Required work:
In the listing below, a line holding "مجلس (246, 607)" and a line holding "اصلاندوز (58, 342)" mark the range. Retype both exactly, with all lines between them.

Source material:
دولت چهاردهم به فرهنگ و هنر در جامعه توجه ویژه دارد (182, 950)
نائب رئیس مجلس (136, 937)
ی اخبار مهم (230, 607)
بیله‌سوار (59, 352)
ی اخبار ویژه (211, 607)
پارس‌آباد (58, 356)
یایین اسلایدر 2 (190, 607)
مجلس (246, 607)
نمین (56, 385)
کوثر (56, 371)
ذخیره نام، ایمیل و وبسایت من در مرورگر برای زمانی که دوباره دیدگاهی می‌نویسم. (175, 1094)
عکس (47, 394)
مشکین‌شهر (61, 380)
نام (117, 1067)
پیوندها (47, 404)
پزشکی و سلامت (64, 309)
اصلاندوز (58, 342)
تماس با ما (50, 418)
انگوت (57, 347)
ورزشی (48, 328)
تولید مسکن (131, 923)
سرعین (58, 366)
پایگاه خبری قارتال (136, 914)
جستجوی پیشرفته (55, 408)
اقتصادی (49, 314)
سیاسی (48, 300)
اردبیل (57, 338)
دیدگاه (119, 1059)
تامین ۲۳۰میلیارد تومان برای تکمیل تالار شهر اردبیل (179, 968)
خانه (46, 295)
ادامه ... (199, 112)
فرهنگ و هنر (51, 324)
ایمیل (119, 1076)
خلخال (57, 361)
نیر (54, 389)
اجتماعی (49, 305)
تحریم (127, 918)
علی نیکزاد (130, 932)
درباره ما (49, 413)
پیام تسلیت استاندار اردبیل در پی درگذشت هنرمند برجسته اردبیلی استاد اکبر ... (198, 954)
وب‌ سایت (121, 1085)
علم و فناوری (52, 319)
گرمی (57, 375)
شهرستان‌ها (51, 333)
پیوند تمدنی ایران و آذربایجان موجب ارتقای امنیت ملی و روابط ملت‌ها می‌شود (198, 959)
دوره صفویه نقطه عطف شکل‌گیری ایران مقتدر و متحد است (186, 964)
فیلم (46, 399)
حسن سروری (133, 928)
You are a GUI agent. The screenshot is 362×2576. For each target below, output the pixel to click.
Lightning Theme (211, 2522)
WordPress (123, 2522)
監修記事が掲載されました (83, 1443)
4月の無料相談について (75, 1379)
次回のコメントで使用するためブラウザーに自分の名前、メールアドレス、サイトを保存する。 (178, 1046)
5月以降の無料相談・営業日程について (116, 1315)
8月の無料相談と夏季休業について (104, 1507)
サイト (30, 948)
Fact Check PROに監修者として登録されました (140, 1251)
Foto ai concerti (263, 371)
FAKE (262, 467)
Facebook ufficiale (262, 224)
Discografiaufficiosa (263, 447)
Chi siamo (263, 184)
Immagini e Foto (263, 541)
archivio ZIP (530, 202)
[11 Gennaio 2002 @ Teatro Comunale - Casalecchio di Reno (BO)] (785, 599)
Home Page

Solved exercise:
مجلس (246, 607)
نمین (56, 385)
کوثر (56, 371)
ذخیره نام، ایمیل و وبسایت من در مرورگر برای زمانی که دوباره دیدگاهی می‌نویسم. (175, 1094)
عکس (47, 394)
مشکین‌شهر (61, 380)
نام (117, 1067)
پیوندها (47, 404)
پزشکی و سلامت (64, 309)
اصلاندوز (58, 342)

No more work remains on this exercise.